Sujet : Re: single-xt approach in the standard
De : achowe (at) *nospam* snert.com (Anthony Howe)
Groupes : comp.lang.forthDate : 24. Sep 2024, 12:08:19
Autres entêtes
Organisation : A noiseless patient Spider
Message-ID : <96be05e7-fdb7-449e-8c63-758c0a079bcb@snert.com>
References : 1 2 3
User-Agent : Mozilla Thunderbird
On 2024-09-17 15:25, Anton Ertl wrote:
There is no standardized way to define words with arbitrary
combinations of interpretation and compilation semantics. I don't
consider this to be a problem.

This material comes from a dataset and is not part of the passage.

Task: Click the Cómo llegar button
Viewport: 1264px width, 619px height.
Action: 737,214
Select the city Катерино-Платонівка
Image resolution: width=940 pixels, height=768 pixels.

We would need such words only for
defining words like S", and we don't need additional words of this
kind.
`STATE` smart words are essentially composite words of behaviour when compiled and when interpreted.
a/ Outside of `INTERPRET` use of `NAME>COMPILE` and `NAME>INTERPRET`, what is the point of obtaining the `xt` of a interpreted word? Isn't `INTERPRET` pretty implementation specific having intimate knowledge of the internals?
b/ If `STATE` smart words are problematic ( S" S\" ACTION-OF TO IS ), why not separate them into their composite parts which you can then obtain an `xt`? (I know there is a painful dislike of adding new words that never existed before).
c/ Allow `STATE` smart words, but claim that trying to obtain the interpreting `xt` as non-portable behaviour (punt) and system/implementation specific. OR the corollary...
c'/ Only allow obtaining the compile `xt` of `STATE` smart words as portable.